→ **WHAT YOU ARE ASKED TO DO**
Once the line containing "Tap the main dress product image" has been written out, stop; until then, restate each line of the entries below word for word from the first.

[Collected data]

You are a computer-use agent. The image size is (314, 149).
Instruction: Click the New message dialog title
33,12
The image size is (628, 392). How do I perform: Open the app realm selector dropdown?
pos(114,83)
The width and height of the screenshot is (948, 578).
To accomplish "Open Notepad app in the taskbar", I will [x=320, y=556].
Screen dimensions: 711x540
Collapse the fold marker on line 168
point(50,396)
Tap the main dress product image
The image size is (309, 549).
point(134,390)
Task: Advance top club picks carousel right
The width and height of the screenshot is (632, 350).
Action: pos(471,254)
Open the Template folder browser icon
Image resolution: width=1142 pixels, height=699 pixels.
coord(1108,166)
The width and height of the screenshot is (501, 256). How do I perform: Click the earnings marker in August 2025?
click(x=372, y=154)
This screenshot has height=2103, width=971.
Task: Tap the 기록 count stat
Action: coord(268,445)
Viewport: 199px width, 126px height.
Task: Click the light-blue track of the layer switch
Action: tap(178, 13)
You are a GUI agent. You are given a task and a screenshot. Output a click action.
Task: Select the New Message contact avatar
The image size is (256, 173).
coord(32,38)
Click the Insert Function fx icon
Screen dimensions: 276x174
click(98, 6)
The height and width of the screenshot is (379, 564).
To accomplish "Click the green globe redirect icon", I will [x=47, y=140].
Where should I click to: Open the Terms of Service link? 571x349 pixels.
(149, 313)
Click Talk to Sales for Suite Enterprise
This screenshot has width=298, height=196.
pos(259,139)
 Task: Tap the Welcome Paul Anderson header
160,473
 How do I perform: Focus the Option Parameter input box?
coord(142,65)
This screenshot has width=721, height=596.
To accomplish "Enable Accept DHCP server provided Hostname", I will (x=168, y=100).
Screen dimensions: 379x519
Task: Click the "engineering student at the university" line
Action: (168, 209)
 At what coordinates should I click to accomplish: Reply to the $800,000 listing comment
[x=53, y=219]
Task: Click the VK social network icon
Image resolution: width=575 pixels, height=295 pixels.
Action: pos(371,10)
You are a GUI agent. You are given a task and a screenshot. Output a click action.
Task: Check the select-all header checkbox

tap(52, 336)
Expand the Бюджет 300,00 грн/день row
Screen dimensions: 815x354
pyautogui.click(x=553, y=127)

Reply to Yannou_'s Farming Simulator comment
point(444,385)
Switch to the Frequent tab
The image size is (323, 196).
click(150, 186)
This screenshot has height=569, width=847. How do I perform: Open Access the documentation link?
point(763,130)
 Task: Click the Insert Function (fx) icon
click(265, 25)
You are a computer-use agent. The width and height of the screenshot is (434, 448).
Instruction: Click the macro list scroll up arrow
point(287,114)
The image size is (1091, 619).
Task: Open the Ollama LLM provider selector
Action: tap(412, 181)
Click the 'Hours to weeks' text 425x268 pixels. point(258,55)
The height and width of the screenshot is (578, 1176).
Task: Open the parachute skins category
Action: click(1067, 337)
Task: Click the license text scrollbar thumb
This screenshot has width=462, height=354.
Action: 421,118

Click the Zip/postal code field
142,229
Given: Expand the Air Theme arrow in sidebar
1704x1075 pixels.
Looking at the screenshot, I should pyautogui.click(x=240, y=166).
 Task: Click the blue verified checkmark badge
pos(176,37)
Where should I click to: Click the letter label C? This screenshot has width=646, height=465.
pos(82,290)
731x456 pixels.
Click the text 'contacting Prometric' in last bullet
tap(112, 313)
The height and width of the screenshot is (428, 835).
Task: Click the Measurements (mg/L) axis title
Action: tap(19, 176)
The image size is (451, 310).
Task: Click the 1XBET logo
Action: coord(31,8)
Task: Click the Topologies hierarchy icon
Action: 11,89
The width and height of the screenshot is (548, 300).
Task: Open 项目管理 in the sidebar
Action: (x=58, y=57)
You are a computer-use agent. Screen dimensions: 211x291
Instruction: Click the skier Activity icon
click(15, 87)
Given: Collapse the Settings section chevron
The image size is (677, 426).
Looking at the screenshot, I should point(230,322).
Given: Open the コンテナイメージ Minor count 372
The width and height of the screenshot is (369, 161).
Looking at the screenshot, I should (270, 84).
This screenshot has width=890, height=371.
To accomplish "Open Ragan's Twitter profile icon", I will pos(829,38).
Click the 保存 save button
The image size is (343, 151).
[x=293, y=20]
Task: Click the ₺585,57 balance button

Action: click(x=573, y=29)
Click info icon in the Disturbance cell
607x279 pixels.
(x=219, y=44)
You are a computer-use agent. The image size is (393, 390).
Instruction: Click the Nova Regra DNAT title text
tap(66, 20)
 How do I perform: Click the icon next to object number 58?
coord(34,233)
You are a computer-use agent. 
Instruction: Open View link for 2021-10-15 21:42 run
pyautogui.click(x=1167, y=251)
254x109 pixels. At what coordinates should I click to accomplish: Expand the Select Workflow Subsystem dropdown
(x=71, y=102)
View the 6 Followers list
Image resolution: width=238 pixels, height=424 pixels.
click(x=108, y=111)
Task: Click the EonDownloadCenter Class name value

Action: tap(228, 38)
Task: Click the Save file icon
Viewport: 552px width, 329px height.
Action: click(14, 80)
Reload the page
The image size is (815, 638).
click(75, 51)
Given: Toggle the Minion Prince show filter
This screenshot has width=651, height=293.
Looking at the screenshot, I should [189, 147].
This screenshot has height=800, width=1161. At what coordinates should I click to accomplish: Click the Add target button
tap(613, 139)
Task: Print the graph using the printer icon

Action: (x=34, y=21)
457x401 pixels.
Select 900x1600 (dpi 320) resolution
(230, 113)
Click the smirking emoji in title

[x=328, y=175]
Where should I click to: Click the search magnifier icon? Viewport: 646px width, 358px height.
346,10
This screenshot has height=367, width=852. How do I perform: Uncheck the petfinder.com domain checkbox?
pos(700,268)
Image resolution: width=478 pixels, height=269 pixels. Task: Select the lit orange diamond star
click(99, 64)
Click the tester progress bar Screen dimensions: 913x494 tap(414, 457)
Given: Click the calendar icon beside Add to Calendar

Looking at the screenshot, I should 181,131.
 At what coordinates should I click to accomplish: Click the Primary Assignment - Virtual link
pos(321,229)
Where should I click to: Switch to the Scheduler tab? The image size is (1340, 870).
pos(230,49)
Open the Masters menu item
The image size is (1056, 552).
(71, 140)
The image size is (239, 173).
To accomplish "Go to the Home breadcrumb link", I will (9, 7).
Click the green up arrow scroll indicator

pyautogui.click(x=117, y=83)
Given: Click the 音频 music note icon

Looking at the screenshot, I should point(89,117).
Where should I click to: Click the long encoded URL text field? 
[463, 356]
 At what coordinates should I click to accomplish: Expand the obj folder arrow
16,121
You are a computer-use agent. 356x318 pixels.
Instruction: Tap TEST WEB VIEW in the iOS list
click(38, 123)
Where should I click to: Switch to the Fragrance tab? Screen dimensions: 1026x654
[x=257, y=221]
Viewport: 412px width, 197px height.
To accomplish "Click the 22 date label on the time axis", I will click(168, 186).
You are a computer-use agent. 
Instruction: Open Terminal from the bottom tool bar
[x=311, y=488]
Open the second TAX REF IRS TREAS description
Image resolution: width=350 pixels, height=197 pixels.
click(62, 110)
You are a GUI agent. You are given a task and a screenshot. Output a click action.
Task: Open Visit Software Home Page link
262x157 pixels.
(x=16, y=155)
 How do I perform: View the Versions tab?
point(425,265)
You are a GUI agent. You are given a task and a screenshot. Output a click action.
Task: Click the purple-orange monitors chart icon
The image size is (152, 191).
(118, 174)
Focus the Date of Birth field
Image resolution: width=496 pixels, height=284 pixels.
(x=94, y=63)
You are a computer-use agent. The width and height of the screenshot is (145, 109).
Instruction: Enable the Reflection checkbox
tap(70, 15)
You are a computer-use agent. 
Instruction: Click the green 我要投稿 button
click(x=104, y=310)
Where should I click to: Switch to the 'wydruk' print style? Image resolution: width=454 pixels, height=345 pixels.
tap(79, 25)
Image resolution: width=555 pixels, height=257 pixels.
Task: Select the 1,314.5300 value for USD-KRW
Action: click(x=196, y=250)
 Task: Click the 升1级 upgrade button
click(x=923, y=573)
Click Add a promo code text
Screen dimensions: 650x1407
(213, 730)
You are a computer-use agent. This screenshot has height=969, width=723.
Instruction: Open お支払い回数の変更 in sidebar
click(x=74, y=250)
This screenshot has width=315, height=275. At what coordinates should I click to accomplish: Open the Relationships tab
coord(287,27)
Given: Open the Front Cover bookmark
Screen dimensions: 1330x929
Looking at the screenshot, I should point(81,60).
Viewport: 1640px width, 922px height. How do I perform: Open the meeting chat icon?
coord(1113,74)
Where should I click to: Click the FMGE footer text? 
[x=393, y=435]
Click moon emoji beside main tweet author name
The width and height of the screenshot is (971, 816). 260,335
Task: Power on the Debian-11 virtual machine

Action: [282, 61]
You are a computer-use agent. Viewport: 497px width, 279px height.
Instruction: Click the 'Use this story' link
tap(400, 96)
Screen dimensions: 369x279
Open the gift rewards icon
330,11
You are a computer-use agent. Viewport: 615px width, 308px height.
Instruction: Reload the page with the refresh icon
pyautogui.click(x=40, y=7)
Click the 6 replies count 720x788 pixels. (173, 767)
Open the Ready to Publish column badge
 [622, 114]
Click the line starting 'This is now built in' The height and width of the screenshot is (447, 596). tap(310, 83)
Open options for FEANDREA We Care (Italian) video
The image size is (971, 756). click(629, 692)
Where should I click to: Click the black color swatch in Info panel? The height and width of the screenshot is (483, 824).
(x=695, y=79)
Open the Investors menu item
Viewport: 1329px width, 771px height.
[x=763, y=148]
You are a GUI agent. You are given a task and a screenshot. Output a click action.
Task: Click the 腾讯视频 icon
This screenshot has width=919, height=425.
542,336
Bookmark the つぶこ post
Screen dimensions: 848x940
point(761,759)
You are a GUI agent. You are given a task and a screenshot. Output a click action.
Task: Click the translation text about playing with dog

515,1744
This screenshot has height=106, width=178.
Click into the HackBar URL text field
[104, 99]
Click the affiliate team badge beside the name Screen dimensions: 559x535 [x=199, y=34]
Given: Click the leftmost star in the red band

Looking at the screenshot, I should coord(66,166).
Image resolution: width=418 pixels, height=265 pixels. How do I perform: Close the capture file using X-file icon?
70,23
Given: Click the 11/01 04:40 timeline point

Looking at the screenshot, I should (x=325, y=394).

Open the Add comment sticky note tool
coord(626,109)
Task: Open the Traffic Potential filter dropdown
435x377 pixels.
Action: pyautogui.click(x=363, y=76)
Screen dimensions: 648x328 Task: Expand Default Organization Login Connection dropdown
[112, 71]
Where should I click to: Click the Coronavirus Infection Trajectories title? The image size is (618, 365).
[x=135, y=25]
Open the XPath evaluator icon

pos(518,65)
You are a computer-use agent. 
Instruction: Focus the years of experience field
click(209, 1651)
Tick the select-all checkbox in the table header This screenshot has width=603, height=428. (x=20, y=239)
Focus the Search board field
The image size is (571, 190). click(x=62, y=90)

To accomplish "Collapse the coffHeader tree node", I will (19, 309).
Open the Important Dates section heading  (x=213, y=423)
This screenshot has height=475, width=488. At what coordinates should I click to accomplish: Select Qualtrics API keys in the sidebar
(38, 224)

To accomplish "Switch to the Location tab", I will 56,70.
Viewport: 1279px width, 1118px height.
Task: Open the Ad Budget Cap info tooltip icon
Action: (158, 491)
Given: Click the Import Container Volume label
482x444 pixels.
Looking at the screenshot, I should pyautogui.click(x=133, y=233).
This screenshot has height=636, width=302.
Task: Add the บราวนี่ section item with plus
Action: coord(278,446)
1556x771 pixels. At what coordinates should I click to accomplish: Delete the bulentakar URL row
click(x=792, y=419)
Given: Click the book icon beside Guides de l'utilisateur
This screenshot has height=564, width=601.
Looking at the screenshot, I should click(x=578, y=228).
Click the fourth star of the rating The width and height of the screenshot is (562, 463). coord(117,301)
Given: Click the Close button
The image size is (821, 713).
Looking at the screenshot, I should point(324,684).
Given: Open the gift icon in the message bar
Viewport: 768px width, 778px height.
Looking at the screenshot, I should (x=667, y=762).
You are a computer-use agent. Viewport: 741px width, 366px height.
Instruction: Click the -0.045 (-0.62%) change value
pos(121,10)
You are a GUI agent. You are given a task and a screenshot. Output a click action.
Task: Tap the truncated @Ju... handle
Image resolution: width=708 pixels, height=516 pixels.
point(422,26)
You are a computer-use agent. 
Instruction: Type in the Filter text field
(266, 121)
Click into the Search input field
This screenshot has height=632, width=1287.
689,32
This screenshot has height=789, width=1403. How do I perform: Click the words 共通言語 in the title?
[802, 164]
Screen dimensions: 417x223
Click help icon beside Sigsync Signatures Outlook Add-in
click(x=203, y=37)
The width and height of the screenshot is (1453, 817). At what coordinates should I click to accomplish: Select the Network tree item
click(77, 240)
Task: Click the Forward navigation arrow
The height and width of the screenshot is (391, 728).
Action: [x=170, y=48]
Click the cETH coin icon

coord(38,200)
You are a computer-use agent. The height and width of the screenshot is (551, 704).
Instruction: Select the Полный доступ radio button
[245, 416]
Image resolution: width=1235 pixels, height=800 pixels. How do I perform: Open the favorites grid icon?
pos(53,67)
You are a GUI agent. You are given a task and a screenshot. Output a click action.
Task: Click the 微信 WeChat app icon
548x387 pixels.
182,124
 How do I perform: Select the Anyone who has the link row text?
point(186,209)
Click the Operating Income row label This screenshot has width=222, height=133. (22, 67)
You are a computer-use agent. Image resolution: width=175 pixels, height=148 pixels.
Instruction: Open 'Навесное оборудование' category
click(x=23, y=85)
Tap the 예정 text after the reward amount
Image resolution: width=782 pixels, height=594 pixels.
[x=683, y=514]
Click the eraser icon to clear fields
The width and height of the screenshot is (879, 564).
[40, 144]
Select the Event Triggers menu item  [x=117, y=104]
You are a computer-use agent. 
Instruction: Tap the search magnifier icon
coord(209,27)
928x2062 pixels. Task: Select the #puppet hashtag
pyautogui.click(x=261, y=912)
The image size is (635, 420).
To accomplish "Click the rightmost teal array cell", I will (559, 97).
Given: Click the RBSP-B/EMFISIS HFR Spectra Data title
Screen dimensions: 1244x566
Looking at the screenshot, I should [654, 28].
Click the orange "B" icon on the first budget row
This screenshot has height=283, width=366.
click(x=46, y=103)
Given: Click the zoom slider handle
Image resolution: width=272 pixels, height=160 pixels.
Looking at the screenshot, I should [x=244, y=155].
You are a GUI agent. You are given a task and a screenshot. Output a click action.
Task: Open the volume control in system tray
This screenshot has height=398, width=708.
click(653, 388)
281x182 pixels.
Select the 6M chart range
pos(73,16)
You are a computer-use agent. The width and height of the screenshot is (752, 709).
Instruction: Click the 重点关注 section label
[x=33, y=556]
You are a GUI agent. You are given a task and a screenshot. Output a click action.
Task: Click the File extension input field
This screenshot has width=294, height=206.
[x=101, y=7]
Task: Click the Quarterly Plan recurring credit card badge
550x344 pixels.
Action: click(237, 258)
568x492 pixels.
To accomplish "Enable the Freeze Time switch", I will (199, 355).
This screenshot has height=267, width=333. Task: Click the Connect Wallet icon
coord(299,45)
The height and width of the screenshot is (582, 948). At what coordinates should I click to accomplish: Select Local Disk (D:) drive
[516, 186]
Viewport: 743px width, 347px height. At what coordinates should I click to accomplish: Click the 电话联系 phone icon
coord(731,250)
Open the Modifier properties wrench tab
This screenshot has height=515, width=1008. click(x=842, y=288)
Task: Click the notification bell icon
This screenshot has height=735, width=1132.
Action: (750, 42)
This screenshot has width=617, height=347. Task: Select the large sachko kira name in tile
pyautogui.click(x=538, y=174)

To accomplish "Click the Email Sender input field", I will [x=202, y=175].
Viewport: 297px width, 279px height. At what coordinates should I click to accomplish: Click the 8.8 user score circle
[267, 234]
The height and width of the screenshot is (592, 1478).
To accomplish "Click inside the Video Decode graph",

→ **ANSWER FOR THIS EXERCISE**
You are a computer-use agent. The image size is (314, 149).
Instruction: Click the New message dialog title
33,12
The image size is (628, 392). How do I perform: Open the app realm selector dropdown?
pos(114,83)
The width and height of the screenshot is (948, 578).
To accomplish "Open Notepad app in the taskbar", I will [x=320, y=556].
Screen dimensions: 711x540
Collapse the fold marker on line 168
point(50,396)
Tap the main dress product image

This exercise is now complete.